Summary
Highlights
For 50 years, humans have studied their environmental impact, with daily choices influencing the planet. Our lifestyles, cars, agriculture, and plastic consumption harm ecosystems, leading to the extinction of nearly 1,000 plant and animal species. Ecosystems provide crucial services like water filtration, carbon dioxide absorption, and food production, which are vital for human survival and cannot be replicated.
Ecosystem services are categorized into four types. Support services create and replenish biological foundations through nutrient cycles and soil formation. Provisioning services deliver raw materials like food, water, clothing fibers, and fuel. Regulating services moderate Earth's systems, such as decomposition, water/air filtration, flood control, and climate regulation. Lastly, cultural services offer aesthetic, recreational, and inspirational value. These services are estimated to have a monetary value of $46 trillion annually, highlighting their irreplaceable worth.
Ecosystems can only provide these services if their biodiversity remains intact. Biodiversity makes ecosystems more resilient to change; highly diverse systems are less likely to collapse if one species is removed. For example, the Amazon rainforest's high biodiversity offers greater stability compared to the less diverse Sonoran Desert, where the loss of one species can have a significant impact.

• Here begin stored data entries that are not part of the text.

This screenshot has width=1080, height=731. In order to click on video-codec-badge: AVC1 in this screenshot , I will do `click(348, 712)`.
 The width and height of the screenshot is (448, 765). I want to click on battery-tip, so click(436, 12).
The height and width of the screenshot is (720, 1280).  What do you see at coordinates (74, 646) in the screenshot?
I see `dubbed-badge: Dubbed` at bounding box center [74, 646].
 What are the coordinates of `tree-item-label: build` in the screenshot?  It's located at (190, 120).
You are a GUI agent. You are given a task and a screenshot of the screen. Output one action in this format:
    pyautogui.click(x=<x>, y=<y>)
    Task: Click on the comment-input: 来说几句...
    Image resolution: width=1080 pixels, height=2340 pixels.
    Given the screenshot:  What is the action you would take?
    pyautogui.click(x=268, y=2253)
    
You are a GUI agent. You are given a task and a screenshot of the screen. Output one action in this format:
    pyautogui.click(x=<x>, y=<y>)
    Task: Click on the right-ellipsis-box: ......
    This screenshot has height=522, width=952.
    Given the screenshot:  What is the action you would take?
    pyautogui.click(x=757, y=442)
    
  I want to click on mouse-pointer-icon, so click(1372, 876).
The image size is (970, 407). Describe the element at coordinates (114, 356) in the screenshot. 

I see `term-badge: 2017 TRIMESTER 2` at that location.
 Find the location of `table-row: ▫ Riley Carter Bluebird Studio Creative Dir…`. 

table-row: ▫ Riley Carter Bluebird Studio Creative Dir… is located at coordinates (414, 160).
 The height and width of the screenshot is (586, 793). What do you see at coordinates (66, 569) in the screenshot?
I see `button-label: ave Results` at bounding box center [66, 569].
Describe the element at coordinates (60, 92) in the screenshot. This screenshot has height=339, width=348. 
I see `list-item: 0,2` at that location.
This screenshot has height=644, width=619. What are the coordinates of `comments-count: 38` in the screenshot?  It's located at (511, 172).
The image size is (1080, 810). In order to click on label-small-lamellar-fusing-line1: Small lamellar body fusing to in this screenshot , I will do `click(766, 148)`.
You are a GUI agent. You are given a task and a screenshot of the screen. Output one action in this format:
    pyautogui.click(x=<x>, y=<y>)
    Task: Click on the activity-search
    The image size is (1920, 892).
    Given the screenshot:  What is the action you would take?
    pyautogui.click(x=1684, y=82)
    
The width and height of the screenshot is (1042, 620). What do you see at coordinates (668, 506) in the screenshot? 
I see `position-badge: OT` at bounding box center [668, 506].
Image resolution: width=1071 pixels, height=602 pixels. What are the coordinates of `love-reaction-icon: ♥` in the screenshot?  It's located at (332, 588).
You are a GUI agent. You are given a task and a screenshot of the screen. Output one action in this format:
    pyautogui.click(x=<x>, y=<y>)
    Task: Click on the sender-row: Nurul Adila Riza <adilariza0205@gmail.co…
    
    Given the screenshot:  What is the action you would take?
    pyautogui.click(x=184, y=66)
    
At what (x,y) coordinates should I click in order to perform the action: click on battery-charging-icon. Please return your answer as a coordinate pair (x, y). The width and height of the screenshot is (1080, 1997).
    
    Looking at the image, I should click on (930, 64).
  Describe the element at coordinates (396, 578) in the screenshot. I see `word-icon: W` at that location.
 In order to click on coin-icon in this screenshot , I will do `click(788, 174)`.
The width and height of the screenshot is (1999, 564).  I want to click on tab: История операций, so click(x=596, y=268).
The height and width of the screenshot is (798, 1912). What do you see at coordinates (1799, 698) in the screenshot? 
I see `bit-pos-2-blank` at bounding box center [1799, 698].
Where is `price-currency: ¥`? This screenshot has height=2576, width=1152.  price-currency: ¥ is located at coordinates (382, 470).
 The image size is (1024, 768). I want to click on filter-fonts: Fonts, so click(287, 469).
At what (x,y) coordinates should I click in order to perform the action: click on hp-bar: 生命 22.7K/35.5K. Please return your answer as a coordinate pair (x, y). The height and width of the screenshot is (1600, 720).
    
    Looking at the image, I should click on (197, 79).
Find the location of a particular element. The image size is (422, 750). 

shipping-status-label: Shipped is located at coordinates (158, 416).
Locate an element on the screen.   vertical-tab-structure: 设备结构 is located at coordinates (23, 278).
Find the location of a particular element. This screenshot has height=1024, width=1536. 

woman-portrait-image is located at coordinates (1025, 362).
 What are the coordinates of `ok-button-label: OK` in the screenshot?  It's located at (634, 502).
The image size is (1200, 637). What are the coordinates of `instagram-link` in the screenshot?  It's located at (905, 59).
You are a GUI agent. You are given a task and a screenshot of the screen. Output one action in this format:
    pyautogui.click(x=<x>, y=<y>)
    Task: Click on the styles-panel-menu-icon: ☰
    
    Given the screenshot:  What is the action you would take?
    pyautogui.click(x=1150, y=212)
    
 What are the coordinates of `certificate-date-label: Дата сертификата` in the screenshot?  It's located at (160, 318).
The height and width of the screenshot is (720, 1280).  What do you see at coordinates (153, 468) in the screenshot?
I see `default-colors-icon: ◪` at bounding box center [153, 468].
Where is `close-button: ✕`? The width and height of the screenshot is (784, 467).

Humans are severely impacting high-biodiversity ecosystems. Deforestation, particularly in the Amazon, involves clearing 8,000 hectares daily for cattle grazing and timber. This reduces species diversity, affects neighboring ecosystems by altering water flow, causing erosion, and impacting marine environments. Large-scale deforestation contributes to desertification, further exacerbated by overgrazing and over-irrigation, which makes soil too salty for vegetation, as seen with the expansion of the Gobi Desert.
Deforestation and the resulting loss of trees reduce oxygen production and CO2 absorption, intensely impacting the climate. The decrease in forest size, combined with greenhouse gas emissions from burning fossil fuels, drives global warming. This leads to reduced polar sea ice, habitat loss for polar animals, species migration towards poles, and an increase in fires. These rapid changes occur within human lifetimes, making adaptation difficult for organisms.
The introduction of non-native species, whether intentional or accidental, profoundly impacts ecosystems. Invasive species like kudzu or cane toads outcompete or consume native organisms, disrupting entire ecosystems. Overharvesting is another direct impact, exemplified by overfishing tuna or exterminating predators like wolves to protect livestock. These actions reduce biodiversity, making ecosystems more vulnerable to further disturbances, including the other impacts mentioned.